* _Aim of the task_
Once the line with "Task: Reverse the" is found in the data, output it and each following line exactly, up to and including the line with "Click the Sort", and nothing before or after.
── Material shown
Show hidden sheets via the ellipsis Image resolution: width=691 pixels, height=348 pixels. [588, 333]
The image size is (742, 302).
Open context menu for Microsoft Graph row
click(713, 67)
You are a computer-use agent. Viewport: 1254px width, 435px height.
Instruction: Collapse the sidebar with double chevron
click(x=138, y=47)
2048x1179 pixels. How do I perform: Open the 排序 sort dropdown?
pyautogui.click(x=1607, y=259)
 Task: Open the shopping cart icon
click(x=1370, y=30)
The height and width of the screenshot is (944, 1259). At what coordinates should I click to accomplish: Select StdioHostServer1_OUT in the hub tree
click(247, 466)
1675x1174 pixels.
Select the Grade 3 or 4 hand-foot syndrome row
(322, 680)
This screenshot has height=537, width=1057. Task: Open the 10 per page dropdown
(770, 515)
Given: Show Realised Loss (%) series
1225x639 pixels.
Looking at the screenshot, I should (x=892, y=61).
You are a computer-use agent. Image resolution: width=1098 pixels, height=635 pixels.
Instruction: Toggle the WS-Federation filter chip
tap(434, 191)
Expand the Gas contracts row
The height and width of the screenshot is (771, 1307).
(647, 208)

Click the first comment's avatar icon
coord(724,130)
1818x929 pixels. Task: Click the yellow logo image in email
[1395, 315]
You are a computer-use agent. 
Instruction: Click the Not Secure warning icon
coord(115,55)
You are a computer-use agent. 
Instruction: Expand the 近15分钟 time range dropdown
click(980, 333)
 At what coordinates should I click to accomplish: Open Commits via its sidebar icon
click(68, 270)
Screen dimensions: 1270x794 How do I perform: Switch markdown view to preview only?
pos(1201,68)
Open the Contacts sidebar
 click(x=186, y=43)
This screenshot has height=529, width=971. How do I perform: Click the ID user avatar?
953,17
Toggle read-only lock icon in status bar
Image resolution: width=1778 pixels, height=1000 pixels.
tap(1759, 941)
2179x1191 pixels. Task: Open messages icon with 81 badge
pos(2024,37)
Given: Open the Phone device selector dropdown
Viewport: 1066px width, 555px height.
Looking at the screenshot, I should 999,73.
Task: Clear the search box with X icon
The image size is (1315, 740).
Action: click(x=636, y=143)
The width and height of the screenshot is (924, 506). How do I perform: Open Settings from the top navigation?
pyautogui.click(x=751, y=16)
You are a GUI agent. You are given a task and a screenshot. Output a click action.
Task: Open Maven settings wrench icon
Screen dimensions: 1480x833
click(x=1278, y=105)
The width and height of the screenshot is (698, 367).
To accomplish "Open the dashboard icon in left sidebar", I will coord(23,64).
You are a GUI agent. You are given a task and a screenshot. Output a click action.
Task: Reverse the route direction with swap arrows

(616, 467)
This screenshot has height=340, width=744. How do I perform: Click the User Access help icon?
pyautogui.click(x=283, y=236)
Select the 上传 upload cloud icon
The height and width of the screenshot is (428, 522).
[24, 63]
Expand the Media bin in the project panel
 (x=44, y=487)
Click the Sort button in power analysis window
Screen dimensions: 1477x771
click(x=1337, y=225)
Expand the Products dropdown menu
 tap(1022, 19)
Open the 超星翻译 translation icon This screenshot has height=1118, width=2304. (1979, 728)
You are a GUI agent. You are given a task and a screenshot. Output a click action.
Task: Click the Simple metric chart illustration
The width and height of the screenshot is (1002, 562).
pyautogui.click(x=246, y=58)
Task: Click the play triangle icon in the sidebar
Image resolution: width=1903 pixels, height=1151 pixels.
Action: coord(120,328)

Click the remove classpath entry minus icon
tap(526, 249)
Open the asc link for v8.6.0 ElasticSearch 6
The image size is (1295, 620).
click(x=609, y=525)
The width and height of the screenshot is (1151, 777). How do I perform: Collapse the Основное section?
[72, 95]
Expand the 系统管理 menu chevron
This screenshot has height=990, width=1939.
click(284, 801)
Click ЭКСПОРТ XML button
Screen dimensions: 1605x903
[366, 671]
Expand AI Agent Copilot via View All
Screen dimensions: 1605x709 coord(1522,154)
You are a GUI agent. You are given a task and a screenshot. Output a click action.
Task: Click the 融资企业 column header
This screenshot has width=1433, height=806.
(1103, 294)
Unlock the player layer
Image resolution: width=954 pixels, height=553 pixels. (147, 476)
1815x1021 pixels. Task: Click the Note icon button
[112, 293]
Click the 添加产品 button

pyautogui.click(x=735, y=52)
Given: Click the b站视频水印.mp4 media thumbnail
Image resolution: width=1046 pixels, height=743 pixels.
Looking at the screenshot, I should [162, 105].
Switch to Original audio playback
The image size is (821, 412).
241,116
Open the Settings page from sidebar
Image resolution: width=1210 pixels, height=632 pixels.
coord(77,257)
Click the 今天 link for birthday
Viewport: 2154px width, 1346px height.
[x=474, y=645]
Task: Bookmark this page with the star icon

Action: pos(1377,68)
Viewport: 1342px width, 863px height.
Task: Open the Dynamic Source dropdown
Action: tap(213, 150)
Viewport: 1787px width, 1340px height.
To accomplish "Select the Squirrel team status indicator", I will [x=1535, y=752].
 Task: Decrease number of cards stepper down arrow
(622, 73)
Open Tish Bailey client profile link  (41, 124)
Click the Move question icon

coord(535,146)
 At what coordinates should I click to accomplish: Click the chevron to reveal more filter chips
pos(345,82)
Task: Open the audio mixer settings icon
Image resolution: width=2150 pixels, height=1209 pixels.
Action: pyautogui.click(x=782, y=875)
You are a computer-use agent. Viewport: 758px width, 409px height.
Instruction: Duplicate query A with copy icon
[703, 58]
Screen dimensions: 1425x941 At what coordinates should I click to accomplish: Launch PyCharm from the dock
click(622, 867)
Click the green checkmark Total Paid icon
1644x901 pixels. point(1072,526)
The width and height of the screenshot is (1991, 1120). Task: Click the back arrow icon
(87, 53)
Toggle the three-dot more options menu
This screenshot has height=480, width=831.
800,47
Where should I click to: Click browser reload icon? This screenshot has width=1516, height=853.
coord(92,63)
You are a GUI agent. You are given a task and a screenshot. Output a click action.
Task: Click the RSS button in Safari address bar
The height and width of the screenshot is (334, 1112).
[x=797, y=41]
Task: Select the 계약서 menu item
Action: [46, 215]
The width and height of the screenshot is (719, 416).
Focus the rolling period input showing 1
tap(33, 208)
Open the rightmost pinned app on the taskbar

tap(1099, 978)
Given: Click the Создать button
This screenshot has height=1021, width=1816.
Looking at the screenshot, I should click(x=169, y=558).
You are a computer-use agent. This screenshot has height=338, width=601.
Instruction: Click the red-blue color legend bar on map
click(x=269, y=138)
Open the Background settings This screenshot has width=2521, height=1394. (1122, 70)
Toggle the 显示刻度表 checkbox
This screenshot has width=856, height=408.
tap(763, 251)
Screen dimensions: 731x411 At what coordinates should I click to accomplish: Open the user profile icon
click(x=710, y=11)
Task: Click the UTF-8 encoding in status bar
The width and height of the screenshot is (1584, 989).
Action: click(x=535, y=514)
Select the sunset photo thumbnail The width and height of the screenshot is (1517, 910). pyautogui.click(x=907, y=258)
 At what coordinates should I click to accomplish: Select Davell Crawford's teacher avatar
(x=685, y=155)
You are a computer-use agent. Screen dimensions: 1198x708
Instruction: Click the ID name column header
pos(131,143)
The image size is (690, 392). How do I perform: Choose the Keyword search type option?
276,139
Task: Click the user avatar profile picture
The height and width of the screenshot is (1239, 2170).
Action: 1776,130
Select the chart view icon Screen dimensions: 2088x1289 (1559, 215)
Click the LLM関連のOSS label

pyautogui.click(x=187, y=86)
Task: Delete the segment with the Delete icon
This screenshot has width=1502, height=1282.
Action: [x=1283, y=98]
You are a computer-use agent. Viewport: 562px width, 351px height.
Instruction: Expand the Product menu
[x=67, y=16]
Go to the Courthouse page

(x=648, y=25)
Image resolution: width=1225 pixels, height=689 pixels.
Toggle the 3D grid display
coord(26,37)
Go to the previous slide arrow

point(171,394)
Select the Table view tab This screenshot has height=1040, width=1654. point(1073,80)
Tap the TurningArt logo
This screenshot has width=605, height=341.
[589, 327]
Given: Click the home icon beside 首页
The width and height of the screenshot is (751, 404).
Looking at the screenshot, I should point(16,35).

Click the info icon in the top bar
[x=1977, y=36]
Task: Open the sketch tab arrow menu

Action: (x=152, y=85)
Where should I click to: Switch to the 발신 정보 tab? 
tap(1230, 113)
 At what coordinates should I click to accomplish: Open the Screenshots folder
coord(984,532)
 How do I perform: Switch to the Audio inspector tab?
────
* _Task response_
Task: Reverse the route direction with swap arrows

(616, 467)
This screenshot has height=340, width=744. How do I perform: Click the User Access help icon?
pyautogui.click(x=283, y=236)
Select the 上传 upload cloud icon
The height and width of the screenshot is (428, 522).
[24, 63]
Expand the Media bin in the project panel
 (x=44, y=487)
Click the Sort button in power analysis window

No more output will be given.